Another big blow to Medicaid programs is the loss of ‘DSH” or disproportionate share hospital payments.  These are payments made to some hospitals that get a bigger reimbursement because they have a disproportionately higher level of uninsured patients walking through their emergency rooms.  DSH was replaced through the ACA as the number of uninsured went down through the expansion of Medicaid coverage and increased purchase of private health insurance.  The Senate bill cuts Medicaid and doesn’t account for the disproportionate share.  This is likely to hit some of the poorest, rural and urban states.

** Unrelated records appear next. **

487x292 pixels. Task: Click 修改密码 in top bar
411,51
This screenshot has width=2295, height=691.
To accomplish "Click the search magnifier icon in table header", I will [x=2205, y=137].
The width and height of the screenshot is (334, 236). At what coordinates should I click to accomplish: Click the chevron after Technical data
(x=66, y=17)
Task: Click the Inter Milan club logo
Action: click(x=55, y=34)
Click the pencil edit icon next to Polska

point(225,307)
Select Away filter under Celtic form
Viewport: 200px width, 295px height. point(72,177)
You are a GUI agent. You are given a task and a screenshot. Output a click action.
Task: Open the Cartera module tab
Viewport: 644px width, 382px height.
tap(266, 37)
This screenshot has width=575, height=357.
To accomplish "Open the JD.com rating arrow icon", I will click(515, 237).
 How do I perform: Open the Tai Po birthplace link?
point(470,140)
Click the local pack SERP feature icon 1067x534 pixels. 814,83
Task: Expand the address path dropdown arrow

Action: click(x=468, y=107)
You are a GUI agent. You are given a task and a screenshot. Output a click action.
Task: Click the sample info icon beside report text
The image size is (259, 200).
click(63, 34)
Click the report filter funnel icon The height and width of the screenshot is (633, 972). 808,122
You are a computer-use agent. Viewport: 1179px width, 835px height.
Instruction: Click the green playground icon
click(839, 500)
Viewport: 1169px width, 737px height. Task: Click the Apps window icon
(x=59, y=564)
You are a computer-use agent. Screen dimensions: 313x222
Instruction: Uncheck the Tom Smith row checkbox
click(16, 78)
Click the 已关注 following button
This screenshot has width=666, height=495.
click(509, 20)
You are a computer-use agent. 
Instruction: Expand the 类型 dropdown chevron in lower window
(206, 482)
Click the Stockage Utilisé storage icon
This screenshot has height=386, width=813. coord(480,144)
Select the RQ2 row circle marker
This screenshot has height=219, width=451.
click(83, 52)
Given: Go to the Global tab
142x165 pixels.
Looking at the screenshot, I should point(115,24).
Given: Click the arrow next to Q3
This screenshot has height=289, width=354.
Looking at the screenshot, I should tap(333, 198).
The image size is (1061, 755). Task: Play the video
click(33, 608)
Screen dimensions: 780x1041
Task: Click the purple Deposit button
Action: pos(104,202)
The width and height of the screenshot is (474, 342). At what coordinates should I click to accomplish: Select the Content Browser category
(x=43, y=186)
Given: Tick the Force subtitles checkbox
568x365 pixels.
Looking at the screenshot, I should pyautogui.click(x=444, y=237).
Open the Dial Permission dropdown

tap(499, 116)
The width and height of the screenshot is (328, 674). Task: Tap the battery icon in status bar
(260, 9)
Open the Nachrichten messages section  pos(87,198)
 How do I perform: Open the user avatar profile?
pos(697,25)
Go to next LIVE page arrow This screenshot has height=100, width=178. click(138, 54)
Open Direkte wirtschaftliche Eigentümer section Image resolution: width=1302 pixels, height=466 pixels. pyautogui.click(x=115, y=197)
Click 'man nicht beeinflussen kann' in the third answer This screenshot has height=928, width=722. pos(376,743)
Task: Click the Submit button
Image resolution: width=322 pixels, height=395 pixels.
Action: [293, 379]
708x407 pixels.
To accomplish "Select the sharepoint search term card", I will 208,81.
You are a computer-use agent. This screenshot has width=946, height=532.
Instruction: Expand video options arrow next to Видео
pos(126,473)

Senator McConnell will have to bargain for votes, making the bill conservative enough for some and moderate enough for others.  He has been lobbying his members all along and that is why there are only the five senators saying no publicly with each qualifying their opposition.  Political trades could result in some political cover while still stripping away vital coverage.  For example, many Senators are concerned about the opioid epidemic such as Senator Rob Portman (R-OH).  Senator Portman in the recent past has been sending signals that some additional substance use treatment funding could help get their votes.  The Senate bill does include $2 billion in drug treatment funds over two years but such funding is a fraction of the overall support the current ACA has provided and the ACA coverage is not limited by an annual appropriation.  The expansion of mental health and substance use services is not pegged to any one addiction either  and many drug treatment experts would argue that treatment services isolated from health care coverage would have limited results.